## WHAT YOU WILL DO:
Answer these questions from the book review below:
1. On what date did the raid on the Lufthansa currency vault take place?
2. About how much did the perpetrators take?
3. Which book is GoodFellas based on?

## SUPPLIED PASSAGE:

'The Lufthansa Heist' Is No Score
The Lufthansa heist — a pre-dawn raid on a currency vault at Lufthansa's Kennedy Airport hangar on December 11th, 1978, which netted its perpetrators close to $6 million in untraceable bills and jewelry — has all the elements of a classic true-crime book. It's a robbery caper, complete with code names and chase cars (the vehicle that acts as a buffer between the "real" getaway car and law-enforcement pursuers). It's a Mob story. It's an unsolved mystery, witnesses' memories fading after close to 40 years ... or promptly and permanently faded by Jimmy "the Gent" Burke's paranoid elimination of most of the heist crew. It was a plot point in GoodFellas. It's got a whole skein of ripping yarn in it, the Lufthansa heist.
The Lufthansa Heist: Behind The Six-Million-Dollar Cash Haul That Shook The World is not that yarn. In fact, it's not any yarn a reader couldn't have spun her own self after a couple of close viewings of GoodFellas, or an afternoon with Nick Pileggi's Wiseguy, on which GoodFellas is based.

## MATERIAL PROVIDED:
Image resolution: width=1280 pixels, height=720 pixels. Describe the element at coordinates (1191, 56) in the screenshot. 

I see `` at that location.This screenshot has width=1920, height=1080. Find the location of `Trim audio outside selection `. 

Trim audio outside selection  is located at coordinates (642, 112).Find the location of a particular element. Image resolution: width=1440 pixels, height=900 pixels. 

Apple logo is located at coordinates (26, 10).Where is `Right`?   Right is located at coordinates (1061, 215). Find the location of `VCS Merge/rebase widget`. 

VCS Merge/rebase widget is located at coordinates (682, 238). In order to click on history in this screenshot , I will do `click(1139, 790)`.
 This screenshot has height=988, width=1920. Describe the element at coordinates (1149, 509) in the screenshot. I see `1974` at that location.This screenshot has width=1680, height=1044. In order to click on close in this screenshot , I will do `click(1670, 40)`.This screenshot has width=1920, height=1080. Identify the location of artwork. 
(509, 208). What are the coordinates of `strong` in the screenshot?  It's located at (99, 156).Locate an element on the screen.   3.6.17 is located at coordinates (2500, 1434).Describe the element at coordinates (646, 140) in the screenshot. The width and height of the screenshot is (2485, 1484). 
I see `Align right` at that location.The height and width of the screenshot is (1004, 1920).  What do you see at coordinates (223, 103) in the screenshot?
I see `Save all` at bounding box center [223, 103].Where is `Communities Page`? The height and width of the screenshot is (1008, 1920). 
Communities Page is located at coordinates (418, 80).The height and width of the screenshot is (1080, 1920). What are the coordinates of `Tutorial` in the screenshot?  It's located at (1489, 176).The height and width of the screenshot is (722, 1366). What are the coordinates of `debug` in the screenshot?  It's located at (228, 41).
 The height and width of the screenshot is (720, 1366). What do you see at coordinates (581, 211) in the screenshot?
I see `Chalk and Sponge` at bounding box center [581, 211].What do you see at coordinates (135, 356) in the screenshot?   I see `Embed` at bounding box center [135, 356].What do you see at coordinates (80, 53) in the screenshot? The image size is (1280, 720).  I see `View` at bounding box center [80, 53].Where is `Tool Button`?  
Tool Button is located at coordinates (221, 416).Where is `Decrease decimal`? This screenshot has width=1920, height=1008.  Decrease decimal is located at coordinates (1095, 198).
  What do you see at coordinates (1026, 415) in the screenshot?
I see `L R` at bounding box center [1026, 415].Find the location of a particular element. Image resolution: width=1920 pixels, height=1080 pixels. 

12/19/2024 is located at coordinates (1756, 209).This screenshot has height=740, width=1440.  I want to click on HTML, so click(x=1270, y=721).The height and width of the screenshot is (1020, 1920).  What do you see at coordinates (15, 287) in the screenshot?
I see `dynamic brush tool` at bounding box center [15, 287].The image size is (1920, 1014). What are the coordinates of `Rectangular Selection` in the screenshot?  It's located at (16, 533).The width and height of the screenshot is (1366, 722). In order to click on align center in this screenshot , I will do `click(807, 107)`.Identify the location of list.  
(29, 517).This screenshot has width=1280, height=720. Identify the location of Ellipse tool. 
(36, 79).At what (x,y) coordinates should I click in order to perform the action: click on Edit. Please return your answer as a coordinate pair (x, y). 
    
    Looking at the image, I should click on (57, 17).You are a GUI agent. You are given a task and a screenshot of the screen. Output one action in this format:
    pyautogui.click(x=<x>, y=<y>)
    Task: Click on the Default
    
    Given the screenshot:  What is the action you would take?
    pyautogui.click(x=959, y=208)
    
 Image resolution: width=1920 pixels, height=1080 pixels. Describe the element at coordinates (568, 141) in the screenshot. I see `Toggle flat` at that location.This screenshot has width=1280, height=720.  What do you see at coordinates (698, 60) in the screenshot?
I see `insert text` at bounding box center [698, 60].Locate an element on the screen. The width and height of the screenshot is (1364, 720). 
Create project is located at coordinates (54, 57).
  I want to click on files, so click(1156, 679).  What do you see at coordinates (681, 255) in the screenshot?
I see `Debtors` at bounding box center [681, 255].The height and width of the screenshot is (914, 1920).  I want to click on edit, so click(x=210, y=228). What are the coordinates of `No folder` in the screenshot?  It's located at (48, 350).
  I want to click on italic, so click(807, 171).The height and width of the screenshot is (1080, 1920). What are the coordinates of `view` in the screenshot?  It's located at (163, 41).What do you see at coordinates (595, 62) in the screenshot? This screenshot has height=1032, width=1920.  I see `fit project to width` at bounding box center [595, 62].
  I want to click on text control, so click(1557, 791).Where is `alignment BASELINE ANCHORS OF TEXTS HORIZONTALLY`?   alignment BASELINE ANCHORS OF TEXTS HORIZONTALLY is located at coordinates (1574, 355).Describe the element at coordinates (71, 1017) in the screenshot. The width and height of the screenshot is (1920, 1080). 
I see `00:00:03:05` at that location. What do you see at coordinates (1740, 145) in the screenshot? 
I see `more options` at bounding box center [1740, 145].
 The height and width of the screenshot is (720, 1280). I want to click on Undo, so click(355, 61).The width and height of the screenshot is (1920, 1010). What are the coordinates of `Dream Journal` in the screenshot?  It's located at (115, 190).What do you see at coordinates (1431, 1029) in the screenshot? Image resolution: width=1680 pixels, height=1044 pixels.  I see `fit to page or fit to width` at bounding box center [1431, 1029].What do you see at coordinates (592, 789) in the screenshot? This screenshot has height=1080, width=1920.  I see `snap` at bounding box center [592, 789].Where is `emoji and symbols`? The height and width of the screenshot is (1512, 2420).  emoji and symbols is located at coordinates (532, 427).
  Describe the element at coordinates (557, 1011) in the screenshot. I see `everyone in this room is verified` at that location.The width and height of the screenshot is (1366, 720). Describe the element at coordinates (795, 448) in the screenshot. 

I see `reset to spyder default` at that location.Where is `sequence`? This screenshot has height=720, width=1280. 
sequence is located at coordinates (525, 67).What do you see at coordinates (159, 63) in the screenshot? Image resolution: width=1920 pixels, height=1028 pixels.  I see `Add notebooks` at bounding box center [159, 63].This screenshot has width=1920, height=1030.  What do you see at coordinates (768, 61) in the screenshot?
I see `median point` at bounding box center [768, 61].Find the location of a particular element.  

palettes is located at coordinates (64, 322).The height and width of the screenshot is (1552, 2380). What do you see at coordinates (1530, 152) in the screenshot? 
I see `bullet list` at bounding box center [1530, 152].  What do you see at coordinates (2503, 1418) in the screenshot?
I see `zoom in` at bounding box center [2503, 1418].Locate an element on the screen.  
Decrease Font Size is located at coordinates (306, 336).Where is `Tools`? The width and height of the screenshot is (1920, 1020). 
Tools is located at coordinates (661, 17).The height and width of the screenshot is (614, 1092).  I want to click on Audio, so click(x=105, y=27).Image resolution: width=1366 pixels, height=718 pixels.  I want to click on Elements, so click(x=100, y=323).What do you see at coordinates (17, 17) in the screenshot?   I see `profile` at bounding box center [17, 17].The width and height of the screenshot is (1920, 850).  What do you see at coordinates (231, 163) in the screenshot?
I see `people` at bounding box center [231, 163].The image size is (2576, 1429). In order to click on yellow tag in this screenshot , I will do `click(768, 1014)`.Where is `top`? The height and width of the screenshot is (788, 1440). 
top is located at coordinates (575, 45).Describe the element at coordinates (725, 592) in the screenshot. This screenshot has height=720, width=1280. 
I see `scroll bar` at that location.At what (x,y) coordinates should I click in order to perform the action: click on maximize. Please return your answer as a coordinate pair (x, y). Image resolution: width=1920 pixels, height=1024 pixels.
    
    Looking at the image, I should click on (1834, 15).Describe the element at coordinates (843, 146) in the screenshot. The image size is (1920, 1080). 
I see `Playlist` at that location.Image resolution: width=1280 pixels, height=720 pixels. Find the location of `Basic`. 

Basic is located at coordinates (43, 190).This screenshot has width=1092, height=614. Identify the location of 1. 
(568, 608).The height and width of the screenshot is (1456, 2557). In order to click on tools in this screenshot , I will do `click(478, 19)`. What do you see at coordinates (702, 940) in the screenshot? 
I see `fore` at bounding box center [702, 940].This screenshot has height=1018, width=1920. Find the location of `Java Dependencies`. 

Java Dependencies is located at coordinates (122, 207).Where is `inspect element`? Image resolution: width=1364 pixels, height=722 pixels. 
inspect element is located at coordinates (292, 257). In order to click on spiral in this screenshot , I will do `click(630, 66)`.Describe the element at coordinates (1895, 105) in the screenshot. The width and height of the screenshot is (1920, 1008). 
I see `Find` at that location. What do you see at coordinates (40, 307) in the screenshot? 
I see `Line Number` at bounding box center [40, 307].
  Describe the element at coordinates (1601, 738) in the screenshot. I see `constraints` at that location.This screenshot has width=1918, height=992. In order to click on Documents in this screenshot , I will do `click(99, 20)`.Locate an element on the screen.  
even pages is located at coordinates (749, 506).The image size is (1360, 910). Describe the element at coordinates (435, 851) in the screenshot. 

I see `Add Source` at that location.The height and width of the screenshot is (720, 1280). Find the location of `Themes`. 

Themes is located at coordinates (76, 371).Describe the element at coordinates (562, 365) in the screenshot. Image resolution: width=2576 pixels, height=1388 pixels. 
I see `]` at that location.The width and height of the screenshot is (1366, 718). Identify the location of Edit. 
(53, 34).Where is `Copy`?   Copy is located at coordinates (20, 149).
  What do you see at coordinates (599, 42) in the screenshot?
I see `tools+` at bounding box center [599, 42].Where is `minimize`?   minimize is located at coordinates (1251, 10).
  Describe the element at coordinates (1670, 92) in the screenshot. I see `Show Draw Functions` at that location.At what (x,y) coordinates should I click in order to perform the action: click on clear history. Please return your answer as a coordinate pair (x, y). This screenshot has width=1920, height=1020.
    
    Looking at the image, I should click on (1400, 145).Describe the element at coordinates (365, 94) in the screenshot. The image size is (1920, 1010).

## EXERCISE SOLUTION:
1. December 11th, 1978.
2. Close to $6 million in untraceable bills and jewelry.
3. Nick Pileggi's Wiseguy.